● **DATA FOR THE TASK**
— BEGIN —

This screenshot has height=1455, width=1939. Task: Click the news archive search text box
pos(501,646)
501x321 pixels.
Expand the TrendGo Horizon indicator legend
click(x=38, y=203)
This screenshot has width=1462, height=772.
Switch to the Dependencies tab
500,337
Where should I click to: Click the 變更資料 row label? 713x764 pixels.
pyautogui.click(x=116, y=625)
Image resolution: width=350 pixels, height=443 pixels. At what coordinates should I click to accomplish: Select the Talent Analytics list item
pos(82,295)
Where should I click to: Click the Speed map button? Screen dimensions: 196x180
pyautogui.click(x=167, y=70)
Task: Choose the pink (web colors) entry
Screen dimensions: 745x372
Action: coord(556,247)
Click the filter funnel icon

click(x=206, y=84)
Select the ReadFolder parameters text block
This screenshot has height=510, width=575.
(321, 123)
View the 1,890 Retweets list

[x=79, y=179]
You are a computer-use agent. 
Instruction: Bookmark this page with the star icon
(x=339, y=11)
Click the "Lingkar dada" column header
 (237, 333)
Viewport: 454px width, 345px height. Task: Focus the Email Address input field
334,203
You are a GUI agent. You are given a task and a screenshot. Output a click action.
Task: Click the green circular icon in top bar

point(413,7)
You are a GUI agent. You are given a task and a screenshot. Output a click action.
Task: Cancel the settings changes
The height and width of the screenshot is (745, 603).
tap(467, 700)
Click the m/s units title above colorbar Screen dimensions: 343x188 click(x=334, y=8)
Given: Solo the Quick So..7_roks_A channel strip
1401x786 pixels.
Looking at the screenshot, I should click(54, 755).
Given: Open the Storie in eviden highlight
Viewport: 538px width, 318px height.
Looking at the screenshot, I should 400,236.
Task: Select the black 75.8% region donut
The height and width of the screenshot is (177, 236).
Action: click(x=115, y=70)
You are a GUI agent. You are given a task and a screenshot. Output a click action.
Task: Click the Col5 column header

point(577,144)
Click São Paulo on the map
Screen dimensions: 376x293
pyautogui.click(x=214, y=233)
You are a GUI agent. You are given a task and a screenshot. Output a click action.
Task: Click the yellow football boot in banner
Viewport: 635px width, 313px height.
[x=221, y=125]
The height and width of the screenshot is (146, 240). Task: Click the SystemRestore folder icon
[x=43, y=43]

— END —

● **EXERCISE DIRECTIONS**
Rewrite the rows above, changing every "Screen dimensions" to "Screen size" and leaving everything else unchanged.

● **WRITTEN RESPONSE**
This screenshot has height=1455, width=1939. Task: Click the news archive search text box
pos(501,646)
501x321 pixels.
Expand the TrendGo Horizon indicator legend
click(x=38, y=203)
This screenshot has width=1462, height=772.
Switch to the Dependencies tab
500,337
Where should I click to: Click the 變更資料 row label? 713x764 pixels.
pyautogui.click(x=116, y=625)
Image resolution: width=350 pixels, height=443 pixels. At what coordinates should I click to accomplish: Select the Talent Analytics list item
pos(82,295)
Where should I click to: Click the Speed map button? Screen size: 196x180
pyautogui.click(x=167, y=70)
Task: Choose the pink (web colors) entry
Screen size: 745x372
Action: coord(556,247)
Click the filter funnel icon

click(x=206, y=84)
Select the ReadFolder parameters text block
This screenshot has height=510, width=575.
(321, 123)
View the 1,890 Retweets list

[x=79, y=179]
You are a computer-use agent. 
Instruction: Bookmark this page with the star icon
(x=339, y=11)
Click the "Lingkar dada" column header
 (237, 333)
Viewport: 454px width, 345px height. Task: Focus the Email Address input field
334,203
You are a GUI agent. You are given a task and a screenshot. Output a click action.
Task: Click the green circular icon in top bar

point(413,7)
You are a GUI agent. You are given a task and a screenshot. Output a click action.
Task: Cancel the settings changes
The height and width of the screenshot is (745, 603).
tap(467, 700)
Click the m/s units title above colorbar Screen size: 343x188 click(x=334, y=8)
Given: Solo the Quick So..7_roks_A channel strip
1401x786 pixels.
Looking at the screenshot, I should click(54, 755).
Given: Open the Storie in eviden highlight
Viewport: 538px width, 318px height.
Looking at the screenshot, I should 400,236.
Task: Select the black 75.8% region donut
The height and width of the screenshot is (177, 236).
Action: click(x=115, y=70)
You are a GUI agent. You are given a task and a screenshot. Output a click action.
Task: Click the Col5 column header

point(577,144)
Click São Paulo on the map
Screen size: 376x293
pyautogui.click(x=214, y=233)
You are a GUI agent. You are given a task and a screenshot. Output a click action.
Task: Click the yellow football boot in banner
Viewport: 635px width, 313px height.
[x=221, y=125]
The height and width of the screenshot is (146, 240). Task: Click the SystemRestore folder icon
[x=43, y=43]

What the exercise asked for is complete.